Here are the steps we took to extract configuration from their production repository:
- export configuration from running system via lh
- split export file, one file per top level element
- mangle XML objects (remove date based attributes, GUID etc)
- repeat above for reference, out-of-the-box, IdM deployment
- diff XML object sets (custom deployment vs. reference deployment)
And the details...
Export Configuration
Use the lh command to extract the running configuration:
mpierson:$ export WSHOME=/var/lib/tomcat/webapps/idm mpierson:$ $WSHOME/bin/lh console -c "export /tmp/export.xml"
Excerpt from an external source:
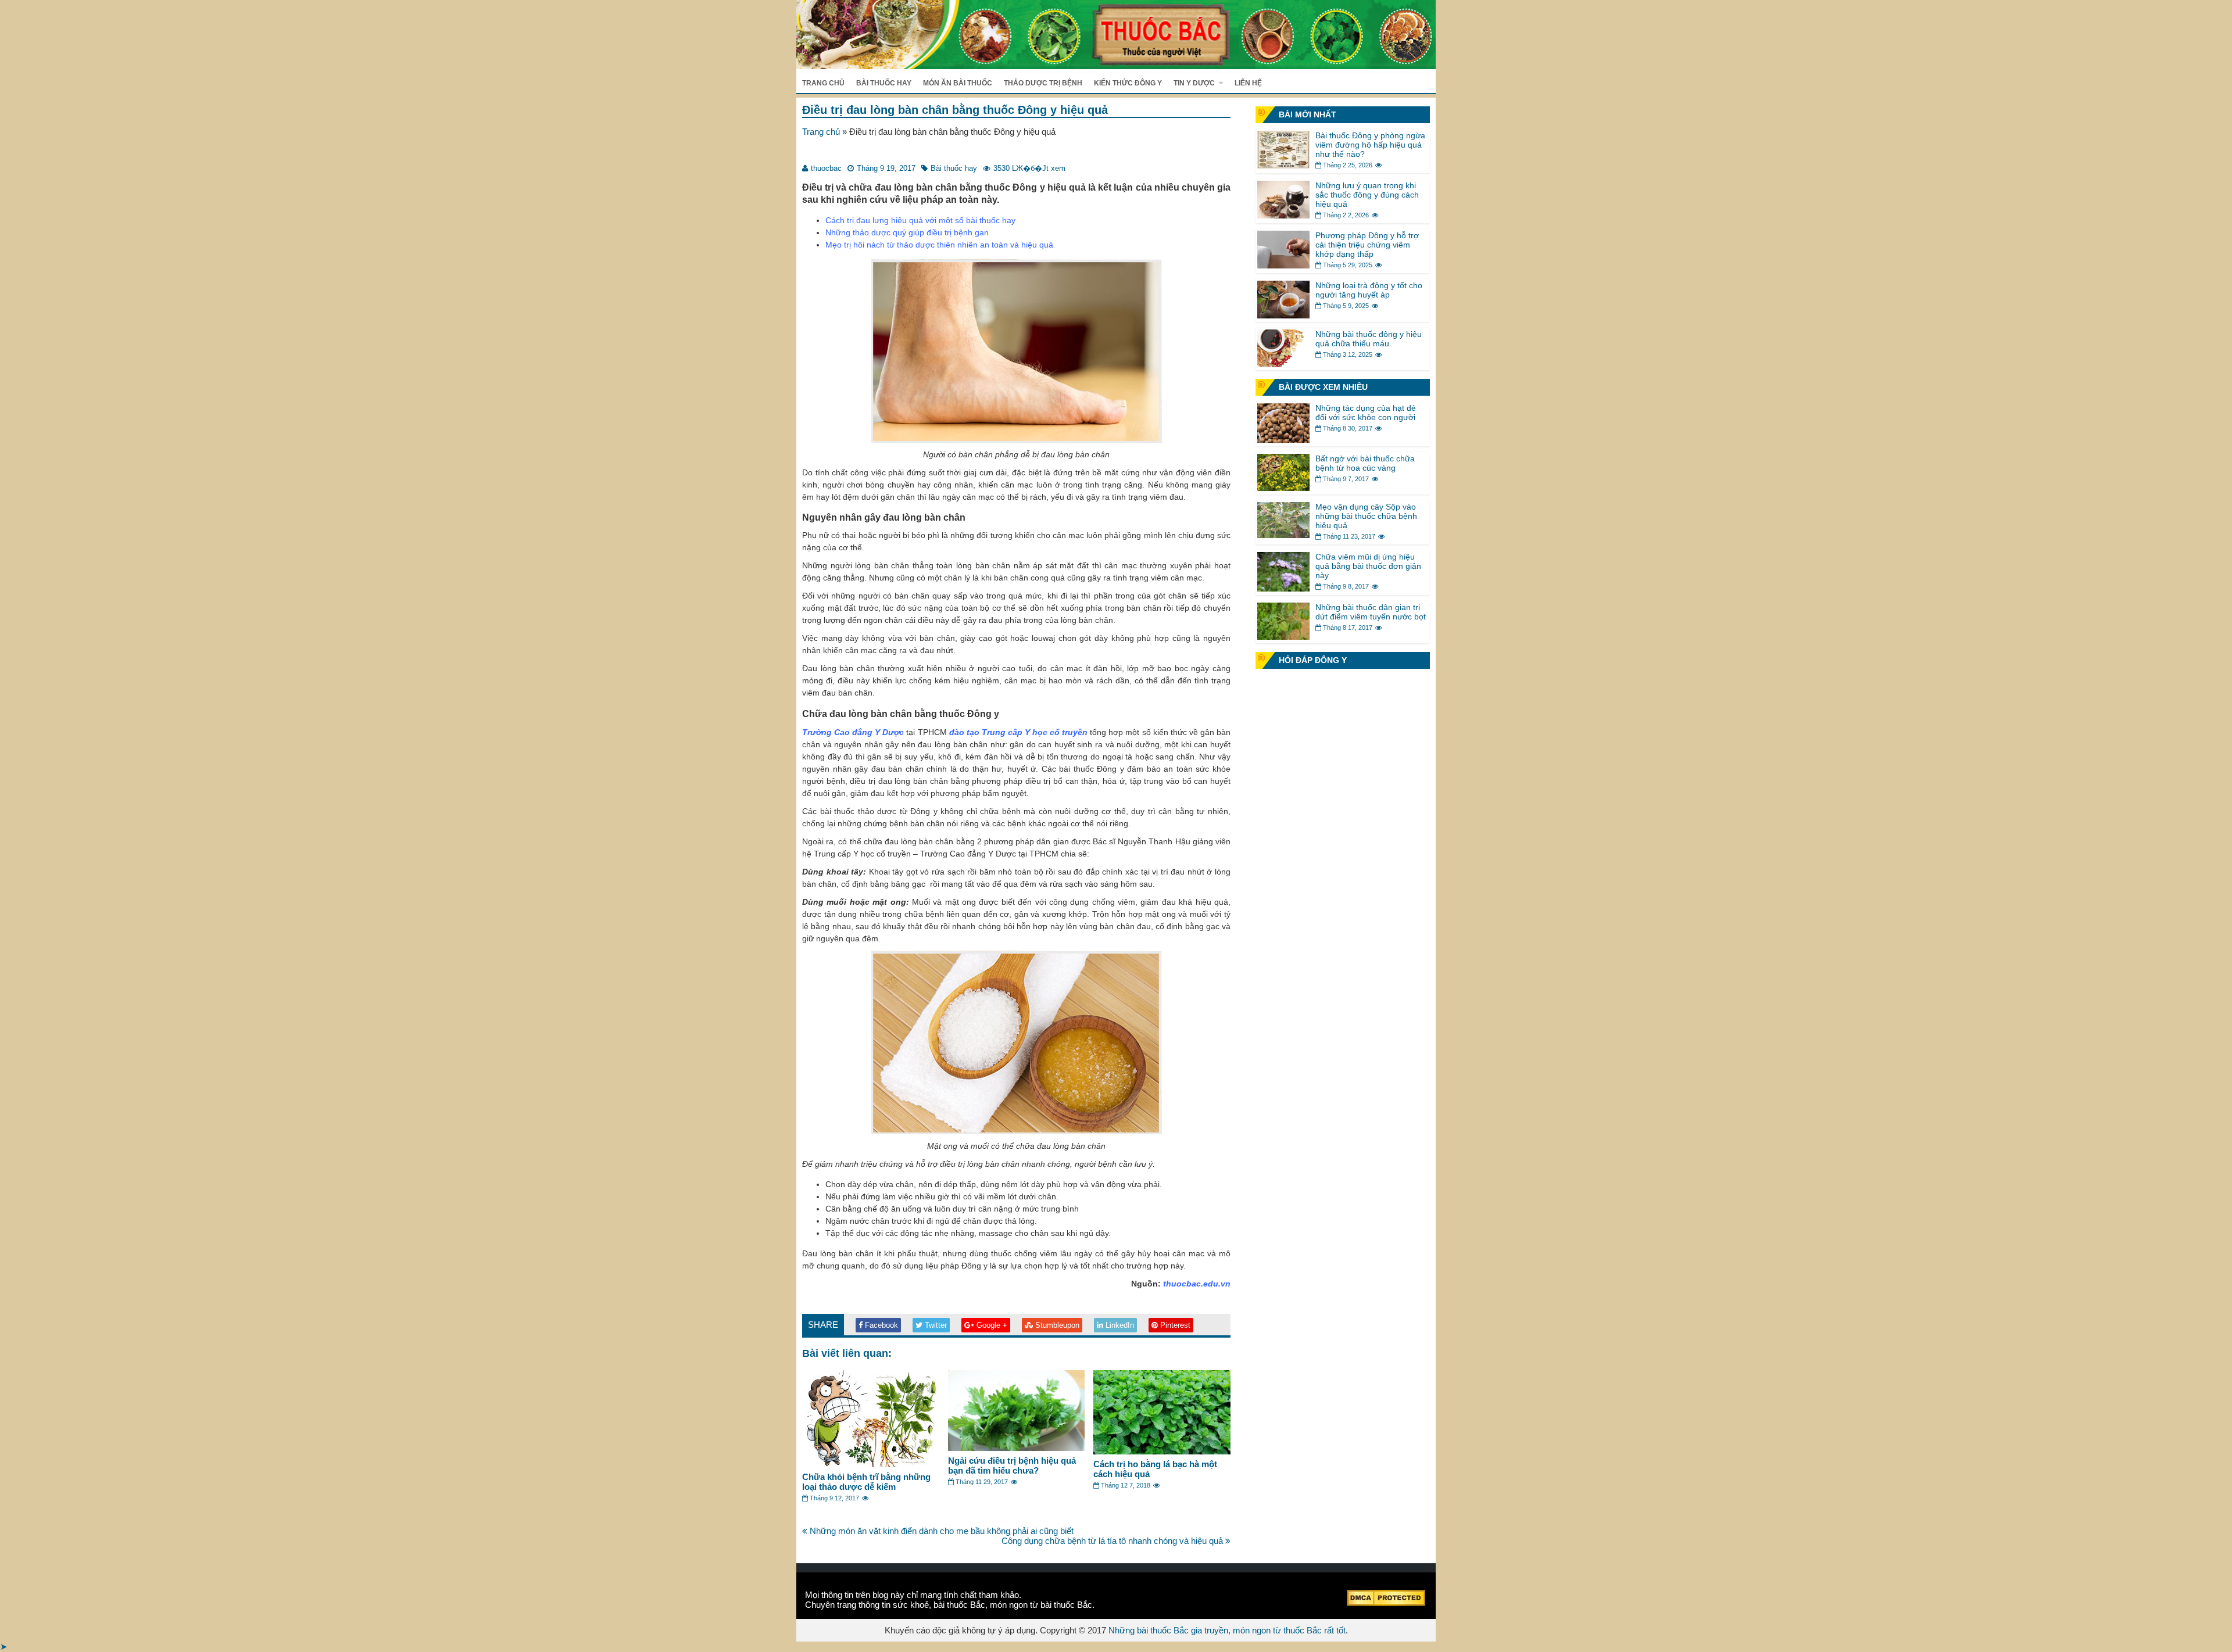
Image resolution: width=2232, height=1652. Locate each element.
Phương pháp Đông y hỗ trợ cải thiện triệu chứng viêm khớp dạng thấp (1367, 245)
Note: the export process may take some time, and consume significant cycles on the host and the repo; the resulting export.xml file will be of the order of 100Mb, depending on the number of user/resource accounts.
Split Export File
To facilitate comparison of the custom configs to the reference deployment, split the export file into many files, one per top level waveset element:
mpierson:$ xsltproc split-waveset.xslt /tmp/export.xml
We used a simple XSL transform that writes each child of the top level waveset element to a file, using file names based on name or id attributes, if available.
Note: the example XSL transform will write the files to a directory called 'split', and there will potentially be many files created.
Mangle XML Objects
Again, to facilitate comparison of the custom config objects to the reference deployment, we mangled the split XML files to remove date based attributes, owner/modifier attributes, and GUIDs:
mpierson:$ ./remove-transient-attrs.sh split-dir idm-key-prefix
... where split-dir is the name of the directory containing XML files to be cleansed, and idm-key-prefix is the first 5-6 characters of the instance ID prefix (i.e. '123456' in "#ID#123456789ABC...")
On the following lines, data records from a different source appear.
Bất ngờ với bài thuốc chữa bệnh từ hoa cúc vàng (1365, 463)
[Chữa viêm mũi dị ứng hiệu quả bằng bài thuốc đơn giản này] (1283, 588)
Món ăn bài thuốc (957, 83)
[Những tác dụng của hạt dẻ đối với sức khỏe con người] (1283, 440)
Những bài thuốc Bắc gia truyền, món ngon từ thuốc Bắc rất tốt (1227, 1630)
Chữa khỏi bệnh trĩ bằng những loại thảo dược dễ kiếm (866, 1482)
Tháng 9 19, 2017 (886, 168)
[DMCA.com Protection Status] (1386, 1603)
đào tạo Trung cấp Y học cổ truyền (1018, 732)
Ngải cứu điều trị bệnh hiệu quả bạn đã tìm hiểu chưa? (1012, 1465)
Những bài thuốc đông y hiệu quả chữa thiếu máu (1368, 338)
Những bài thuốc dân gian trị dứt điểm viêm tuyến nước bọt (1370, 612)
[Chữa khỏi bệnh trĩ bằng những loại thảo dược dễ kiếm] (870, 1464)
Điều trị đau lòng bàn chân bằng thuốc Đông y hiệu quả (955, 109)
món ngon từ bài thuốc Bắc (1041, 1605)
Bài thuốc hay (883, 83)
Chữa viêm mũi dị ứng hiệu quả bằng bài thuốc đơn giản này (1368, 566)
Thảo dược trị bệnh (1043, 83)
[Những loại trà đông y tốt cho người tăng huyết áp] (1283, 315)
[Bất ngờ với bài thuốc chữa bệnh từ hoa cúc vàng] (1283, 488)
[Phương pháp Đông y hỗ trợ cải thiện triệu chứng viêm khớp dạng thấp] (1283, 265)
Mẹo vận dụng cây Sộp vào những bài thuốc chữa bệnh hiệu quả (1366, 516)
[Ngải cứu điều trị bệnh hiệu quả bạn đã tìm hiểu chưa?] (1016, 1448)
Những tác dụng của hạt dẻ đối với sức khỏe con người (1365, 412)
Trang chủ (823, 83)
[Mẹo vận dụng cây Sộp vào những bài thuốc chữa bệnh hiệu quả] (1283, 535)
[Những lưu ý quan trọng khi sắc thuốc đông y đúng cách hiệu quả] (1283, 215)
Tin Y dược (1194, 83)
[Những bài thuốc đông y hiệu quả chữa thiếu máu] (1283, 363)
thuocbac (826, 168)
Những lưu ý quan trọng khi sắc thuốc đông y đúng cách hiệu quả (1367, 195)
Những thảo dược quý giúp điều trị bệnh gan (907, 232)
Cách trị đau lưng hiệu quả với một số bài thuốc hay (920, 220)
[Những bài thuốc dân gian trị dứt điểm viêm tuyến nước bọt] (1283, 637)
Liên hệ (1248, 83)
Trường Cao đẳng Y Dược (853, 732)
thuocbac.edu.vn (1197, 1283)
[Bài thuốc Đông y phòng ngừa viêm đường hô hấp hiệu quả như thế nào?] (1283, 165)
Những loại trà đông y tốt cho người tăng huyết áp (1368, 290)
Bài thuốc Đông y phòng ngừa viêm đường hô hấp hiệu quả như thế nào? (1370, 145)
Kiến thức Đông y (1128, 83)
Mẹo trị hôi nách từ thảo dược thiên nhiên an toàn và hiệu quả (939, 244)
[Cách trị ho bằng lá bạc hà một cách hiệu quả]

Note: here is the bash script that utilized find and perl to strip the relevant attributes.
Repeat for Reference Deployment
Repeat steps 1 thru 3 to produce an reference set of waveset objects. Ensure that you reference IdM deployment matches the version, including hotfixes, of the running instance being analyzed.
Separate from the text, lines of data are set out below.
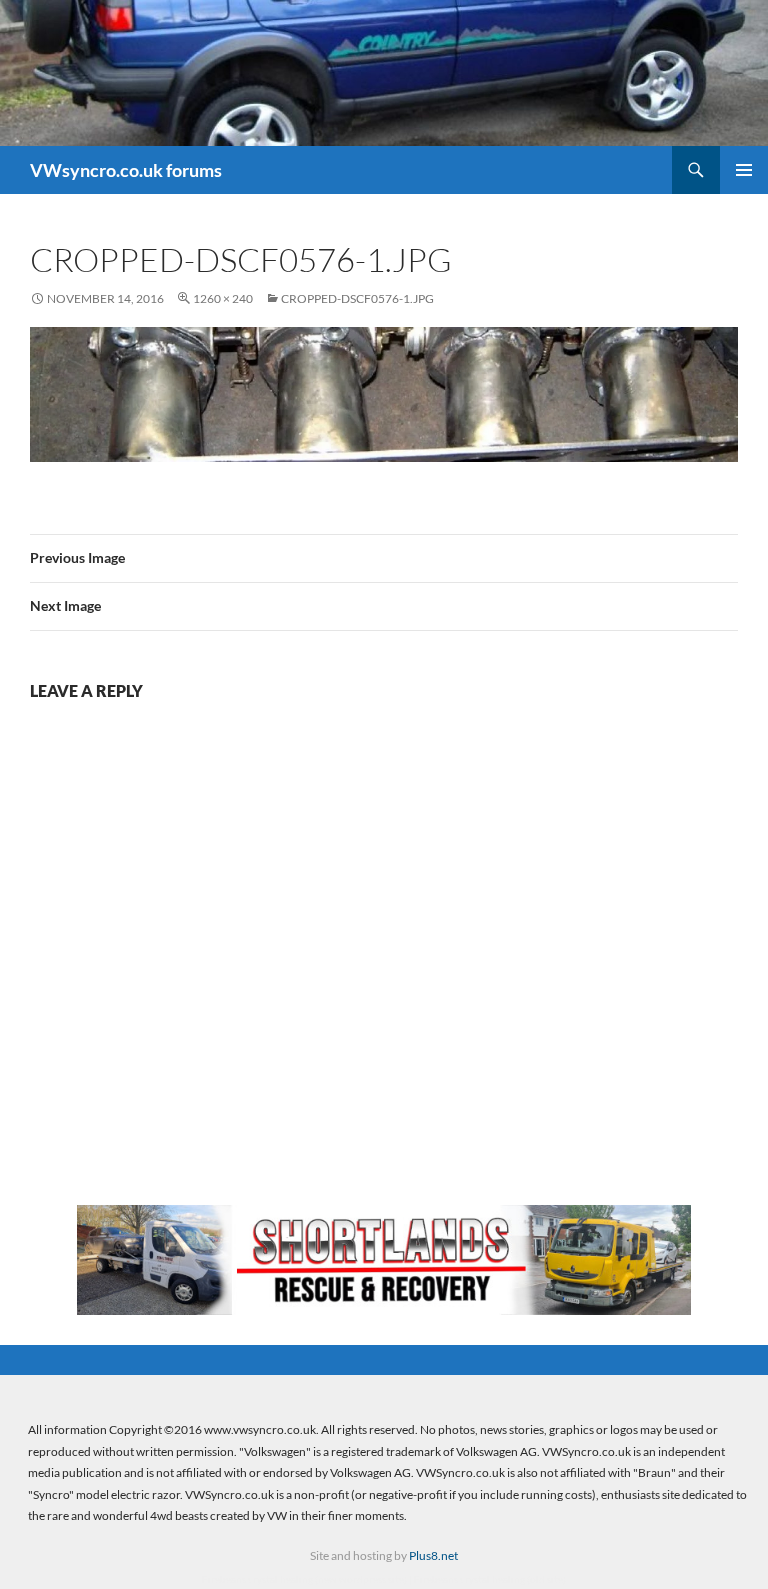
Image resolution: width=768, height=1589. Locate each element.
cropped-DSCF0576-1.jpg (357, 298)
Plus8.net (433, 1555)
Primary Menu (744, 170)
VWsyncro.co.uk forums (126, 170)
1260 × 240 (223, 298)
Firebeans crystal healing (257, 1579)
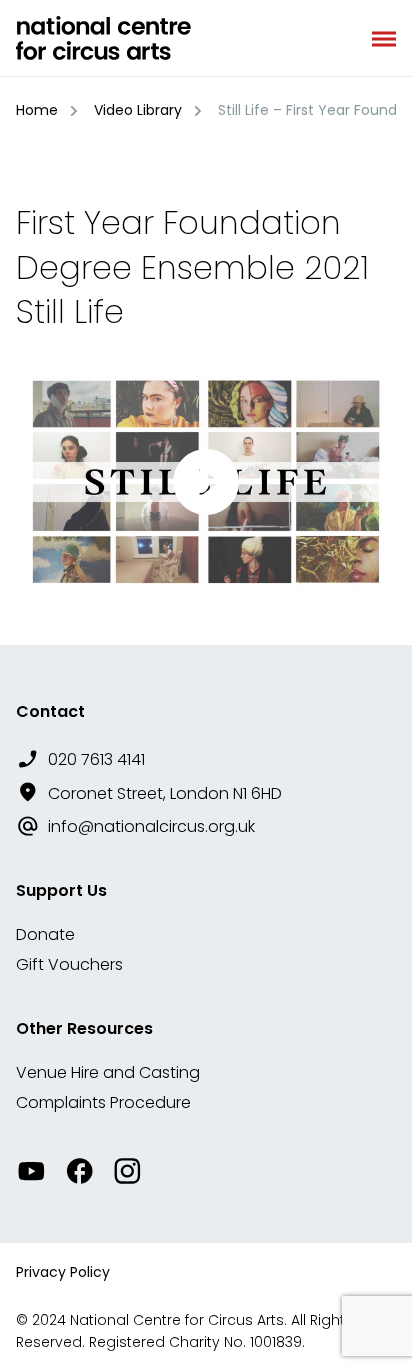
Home (37, 110)
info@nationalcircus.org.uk (151, 826)
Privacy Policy (63, 1272)
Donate (45, 934)
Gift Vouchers (69, 964)
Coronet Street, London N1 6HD (165, 793)
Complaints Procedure (103, 1102)
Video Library (138, 110)
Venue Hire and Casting (108, 1072)
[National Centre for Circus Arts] (103, 38)
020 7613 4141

Catalog Differences in Custom Deployment
We applied diff recursively over the two sets of waveset objects:
mpierson:$ diff -N -r --brief -w reference-elements/ custom-elements/
The results of a diff will likely include a number of run-time objects, including User, Account, XmlData, and Syslog elements. Filter run-time objects from the diff for a better view of configuration:
mpierson:$ diff -N -r --brief -w reference-elements/ custom-elements/ |\
grep -v Account| grep -vi syslog |\
grep -v TaskInstance | grep -v "User-" |\
grep -v TaskResult | grep -v XmlData |\
grep -v WorkItem
We used a similar approach to produce a list of the XML objects that define the IdM configuration:
mpierson:$ diff -N -r --brief -w reference-elements/ custom-elements/ |\
grep -v Account| grep -vi syslog |\
grep -v TaskInstance | grep -v "User-" |\
grep -v TaskResult | grep -v XmlData |\
grep -v WorkItem |\
awk '{print $4;}' > files.txt
Notes: the results of this process provides a starting point for a rigorous reverse engineering endeavour. Manual inspection of the results, and extensive testing are recommended!

Mat has pointed out that the sample script I refer to in the Mangle XML Objects section renders TaskDefinition objects unusable. Specifically, the name attributes in Activity elements are removed, which destroys the link to Transition elements.
I've updated the remove-transient-attrs.sh script to leave the name attribute in place.